#### [EXCERPT TO READ]
* * * * * * *

Excellent old book "At The Hive Entrance" by H Storch. There is much to be learned from such observation and it adds to the enjoyment of bee watching. Read the old book but do not neglect Roland's advice to get inside and investigate. Listen, smell, see the big picture, look carefully at individual details, taste and feel the stings too. LOL


----------



## Acebird (Mar 17, 2011)

I think you can see some health signs from the entrance but I don't think you can judge population. Activity at my hives come in waves and are not the same from one hive to another right next to each other. So unless you are watching continually through all the daylight hours population is hard to judge.


----------



## PatBeek (Jan 13, 2012)

.

Excellent comments just above.

I appreciate it very much.

But getting back to fanning bees..............is there a definite way to tell WHY bees are fanning? How many different things does fanning mean?

So they could either be trying to cool the hive or letting everyone know where the queen is? What else? How do you know which one they mean for sure?

.


----------



## BeeCurious (Aug 7, 2007)

RogerCrum said:


> Excellent old book "At The Hive Entrance" by H Storch.


 Here's a pdf file of the book. 

http://www.kootenaybees.ca/At the Hive Entrance.pdf


----------



## beedeetee (Nov 27, 2004)

Reasons that I can think of:

1. Cooling the hive (temp)
2. Ripening nectar (humidity)
3. Moving the air and pheromones looking for the queen (not usually at the entrance - just a roar in the hive when their queen has been removed)
4. You can see them doing this at the entrance of mating nucs, possibly guiding the queen back from mating flights
5. You can see them doing this at the entrance when a swarm is put in a box guiding the rest of the bees to the entrance


----------



## PatBeek (Jan 13, 2012)

beedeetee said:


> Reasons that I can think of:
> 
> 1. Cooling the hive (temp)
> 2. Ripening nectar (humidity)
> ...


Thanks.

Excellent info.

.


----------



## Wolfer (Jul 15, 2012)

In my opinion if bees have their butts stuck up in the air their releasing pheromones. If their butts are down their circulating air thru the hive.
Sometimes when all looks well at the entrance I won't go too deep in the hive, maybe not at all.
I wouldn't know how to explain what I look for, I just go with my gut feeling which is sometimes wrong!


----------



## PatBeek (Jan 13, 2012)

.

Interesting quote from the book regarding the hive entrance that someone posted a link to previously:



> A keeper who can tell the condition of his bees by observing the hive entrance does not need to open his hives and disturb the bees' sanctuary, the brood nest. This never produces good results.


----------



## Acebird (Mar 17, 2011)

Wolfer said:


> In my opinion if bees have their butts stuck up in the air their releasing pheromones. If their butts are down their circulating air thru the hive.


While breezing through the online book I picked this up too. OK now that I know what they are doing so what? I don't see it changing what I have done or what I will do.


----------



## David LaFerney (Jan 14, 2009)

Neglecting to do timely inspections never produces good results for me. Same for "maybe it will get better by itself."


----------

* * * * * * *

#### [WHAT TO DO]
1 > List every reason for bee fanning that the beekeeping thread numbers.
2 > Summarize the beekeeping thread in two sentences.
3 > Extract the beekeeping thread from "http://www.kootenaybees.ca/At the Hive" up to and including "has been removed)".
The material after this point has no connection to the beekeeping thread.

#### [MATERIAL SUPPLIED]
* * * * * * *

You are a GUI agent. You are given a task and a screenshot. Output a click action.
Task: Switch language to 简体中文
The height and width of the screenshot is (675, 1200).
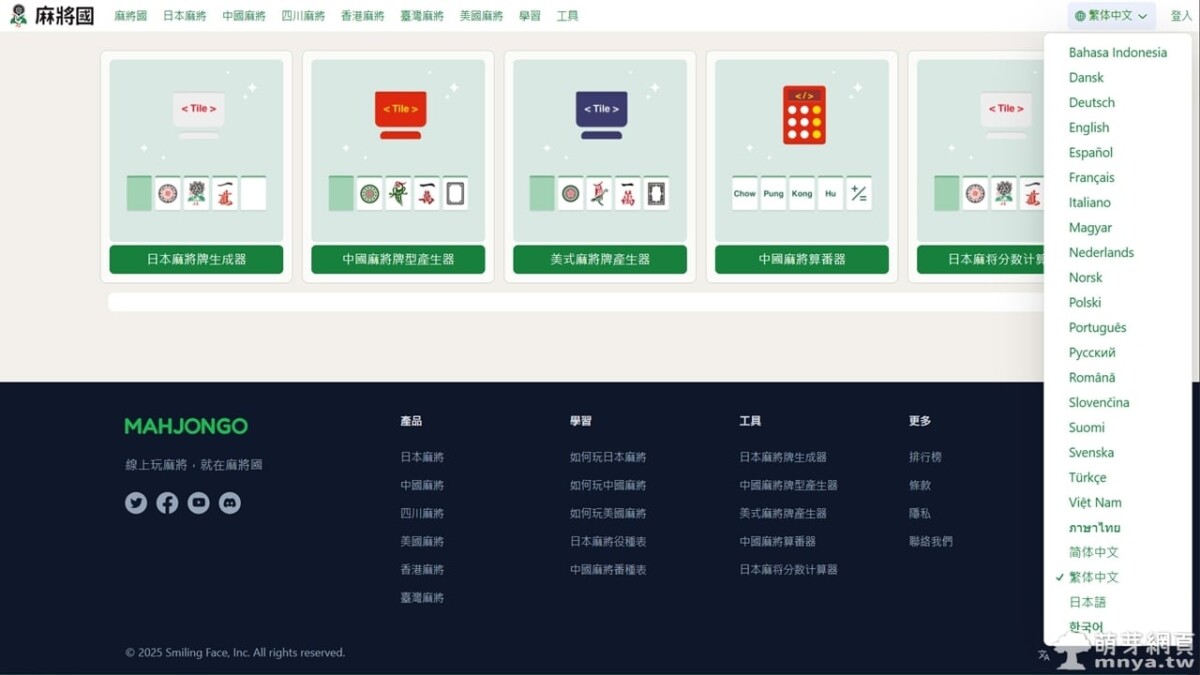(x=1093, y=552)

* * * * * * *

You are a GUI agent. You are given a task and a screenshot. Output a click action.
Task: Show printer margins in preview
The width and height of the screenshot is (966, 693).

* * * * * * *

#### [SOLVED PROBLEMS]
1 >
1. Cooling the hive (temp)
2. Ripening nectar (humidity)
3. Moving the air and pheromones looking for the queen (not usually at the entrance; a roar in the hive when the queen has been removed)
4. At the entrance of mating nucs, possibly guiding the queen back from mating flights
5. At the entrance when a swarm is put in a box, guiding the rest of the bees to the entrance

2 > Forum members discuss what can be learned by watching bees at the hive entrance, recommending the old book "At The Hive Entrance" by H Storch and sharing a PDF link to it. They list reasons bees fan, such as cooling the hive and ripening nectar, and while the book says a keeper who reads the entrance need not open the hive, others stress getting inside and doing timely inspections.

3 >
http://www.kootenaybees.ca/At the Hive Entrance.pdf


----------



## beedeetee (Nov 27, 2004)

Reasons that I can think of:

1. Cooling the hive (temp)
2. Ripening nectar (humidity)
3. Moving the air and pheromones looking for the queen (not usually at the entrance - just a roar in the hive when their queen has been removed)